PROBLEM TO WORK ON | Could you write out, exactly, every line from the top of the data through the line holding "This screenshot has width=1354, height=896."? Omit the pictures.

DATA FOR REVIEW |
>>>
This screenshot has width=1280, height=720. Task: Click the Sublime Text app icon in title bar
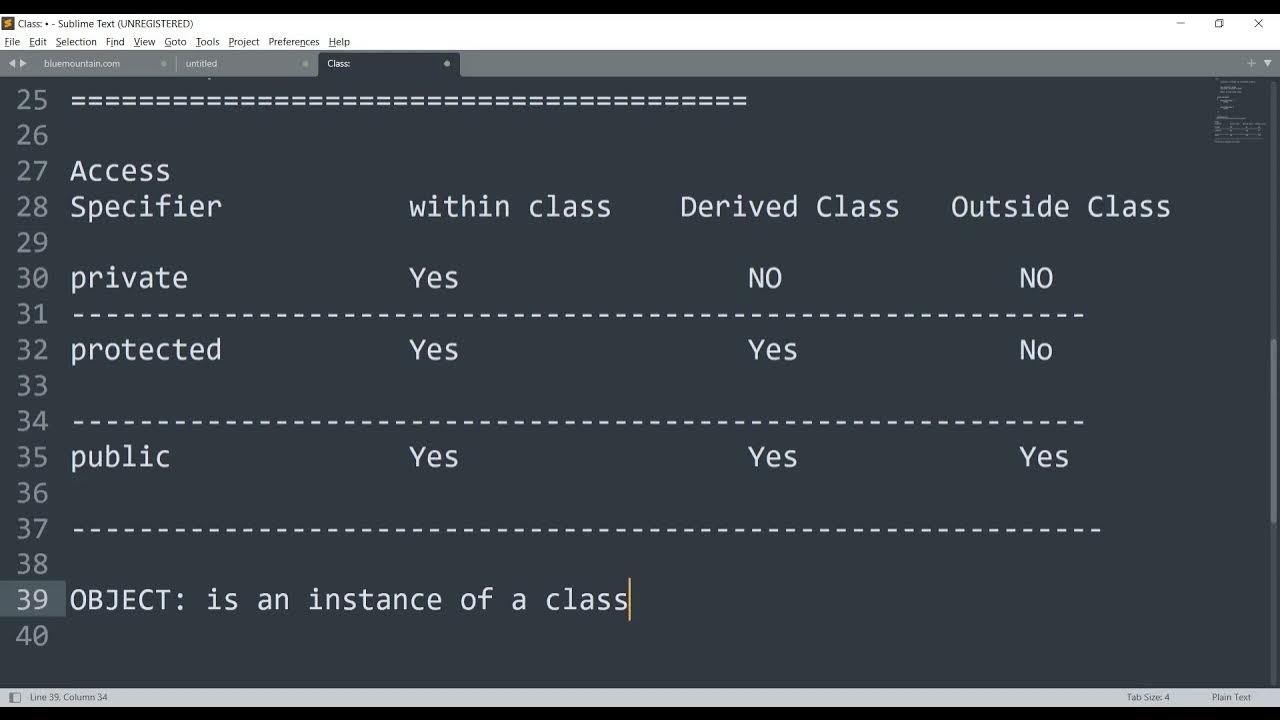[8, 23]
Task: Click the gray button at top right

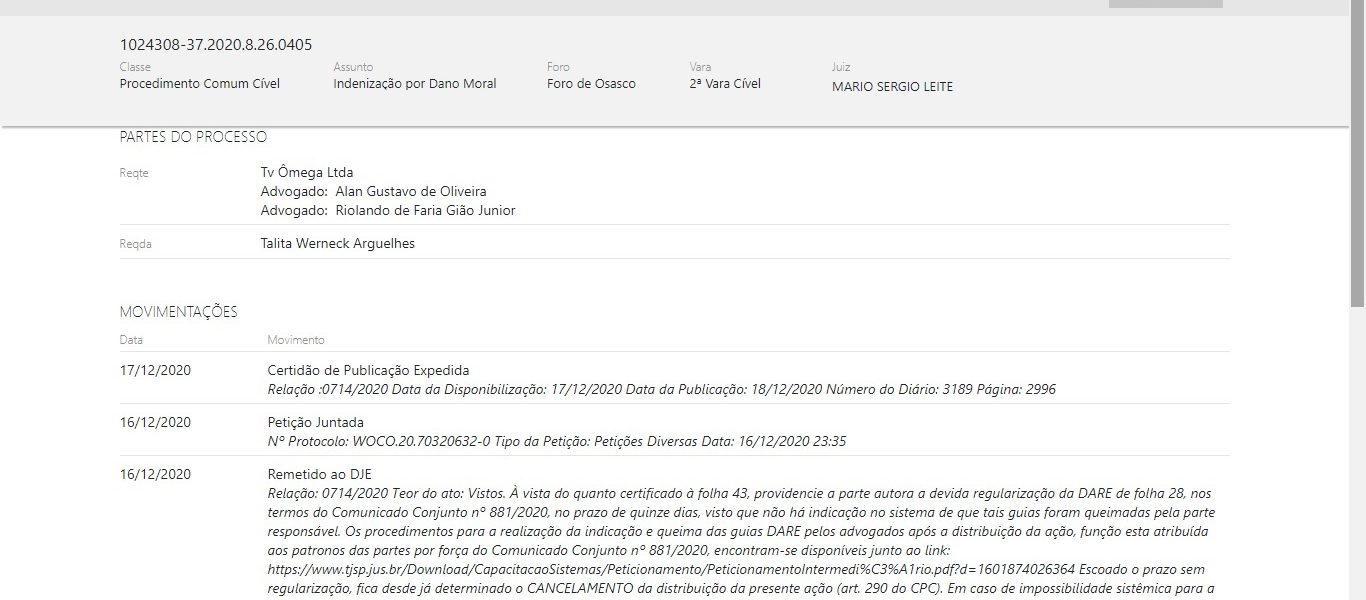Action: click(x=1165, y=4)
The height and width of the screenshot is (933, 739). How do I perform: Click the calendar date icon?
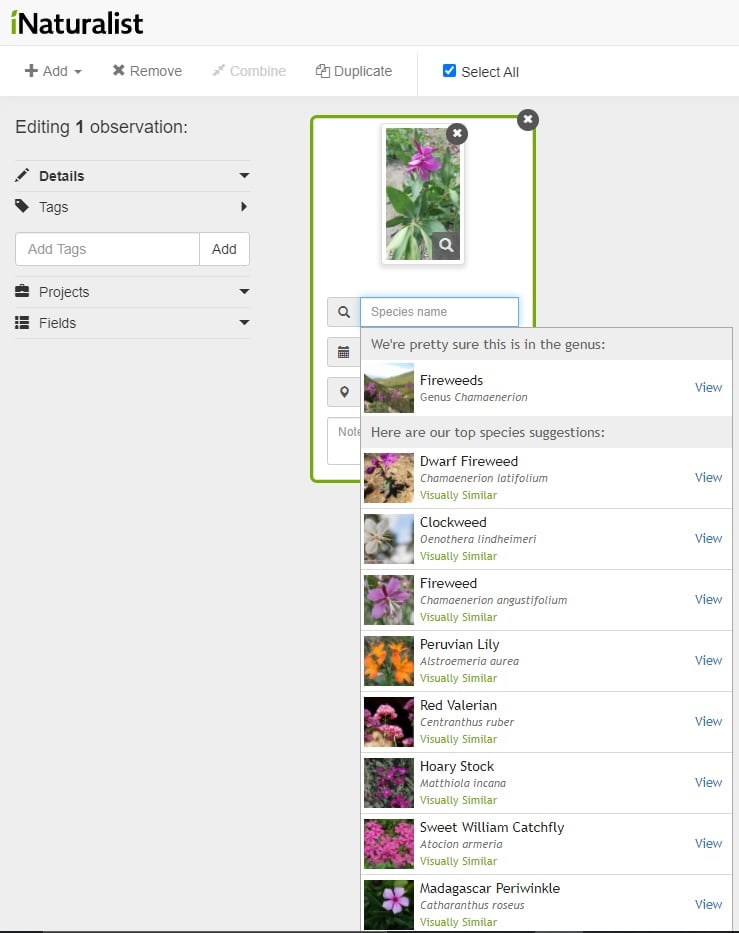pos(344,352)
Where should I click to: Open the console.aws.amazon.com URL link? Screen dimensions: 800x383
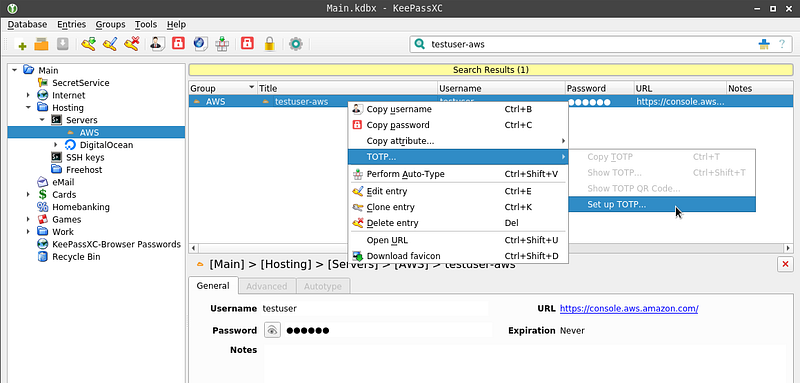(x=629, y=309)
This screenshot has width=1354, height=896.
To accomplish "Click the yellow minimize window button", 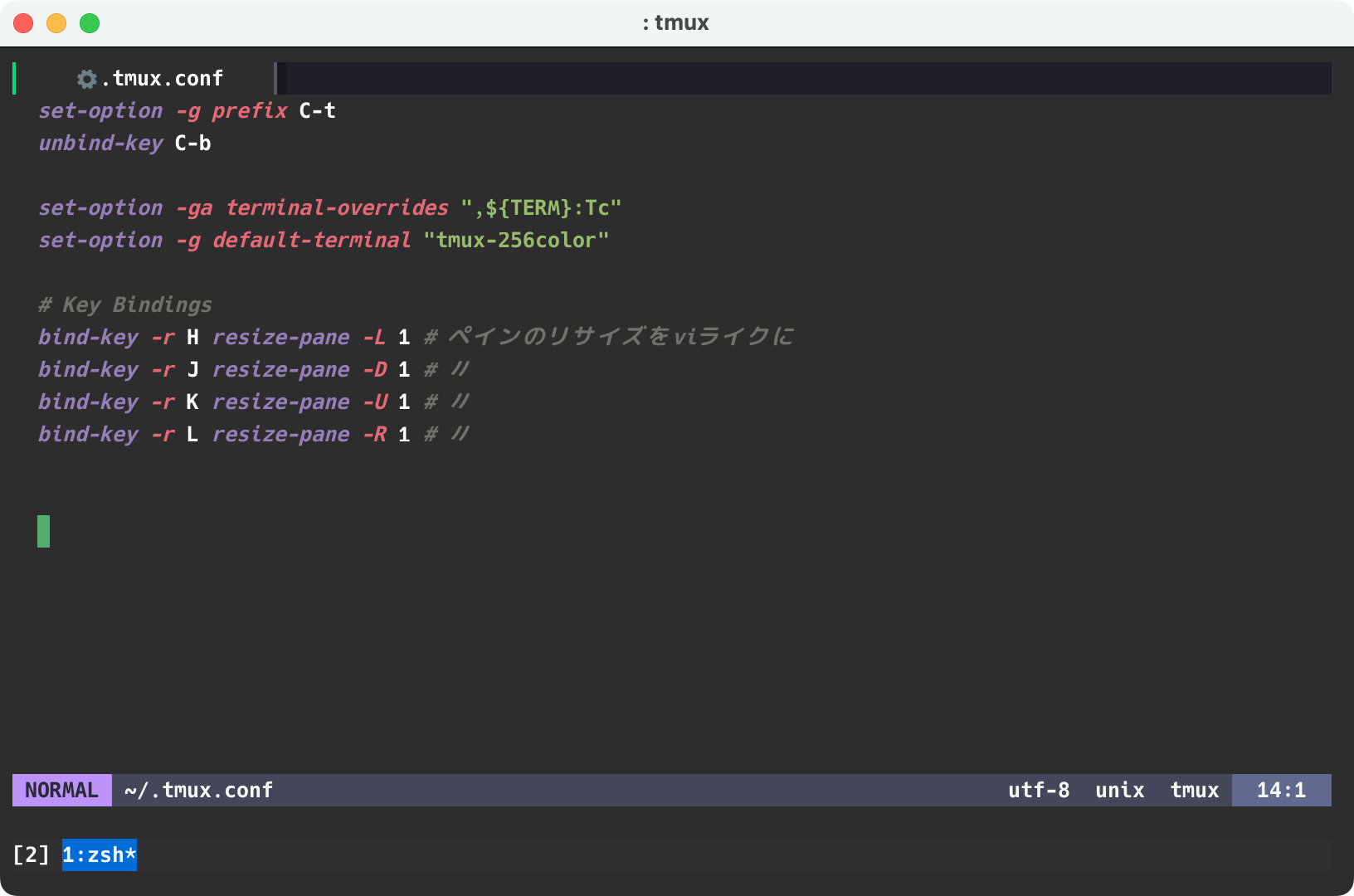I will click(x=56, y=23).
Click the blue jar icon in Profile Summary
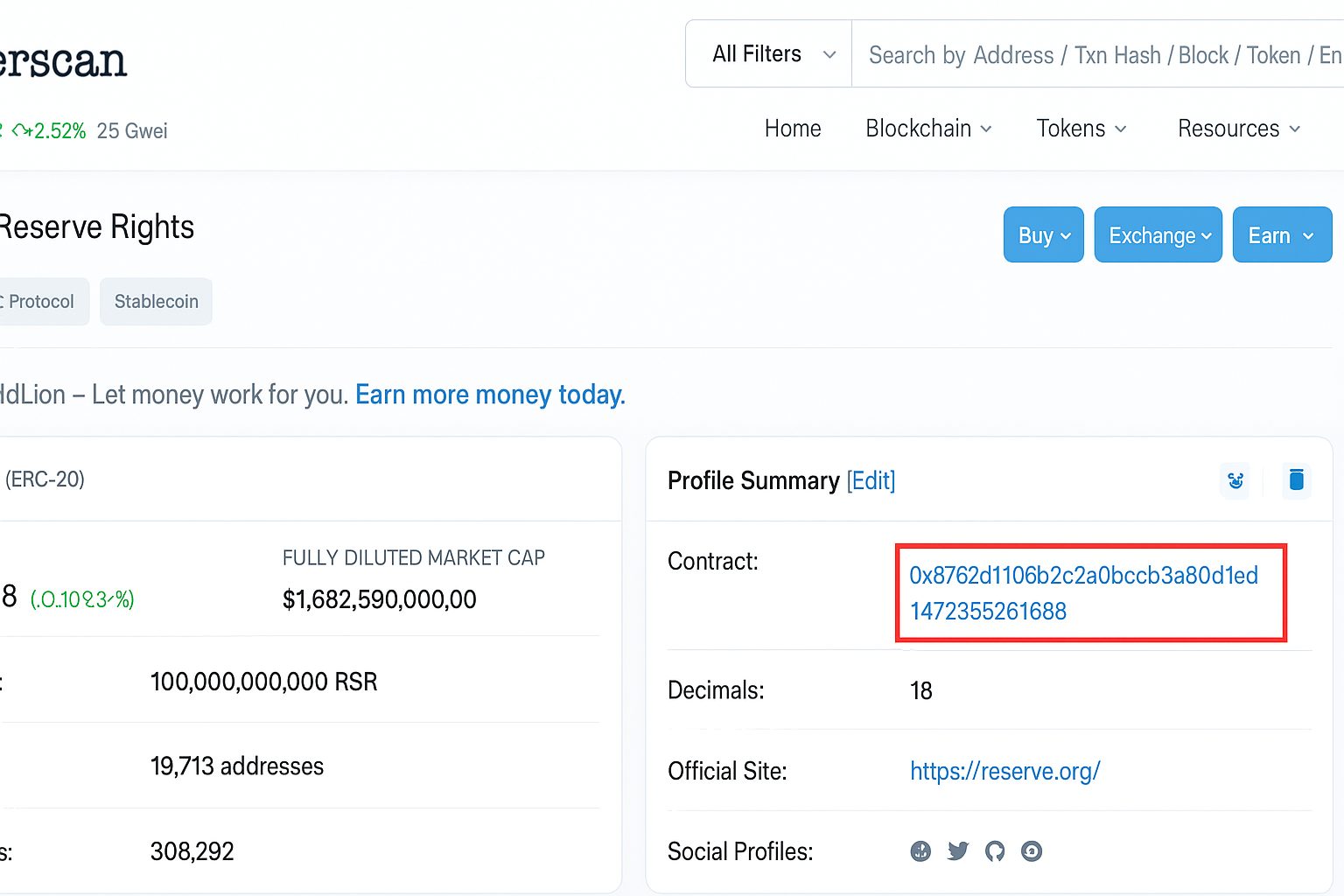 pos(1296,480)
<<<
ANSWER TO THE PROBLEM |
This screenshot has width=1280, height=720. Task: Click the Sublime Text app icon in title bar
[8, 23]
Task: Click the gray button at top right

Action: click(x=1165, y=4)
The height and width of the screenshot is (933, 739). How do I perform: Click the calendar date icon?
pos(344,352)
Where should I click to: Open the console.aws.amazon.com URL link? Screen dimensions: 800x383
(x=629, y=309)
This screenshot has width=1354, height=896.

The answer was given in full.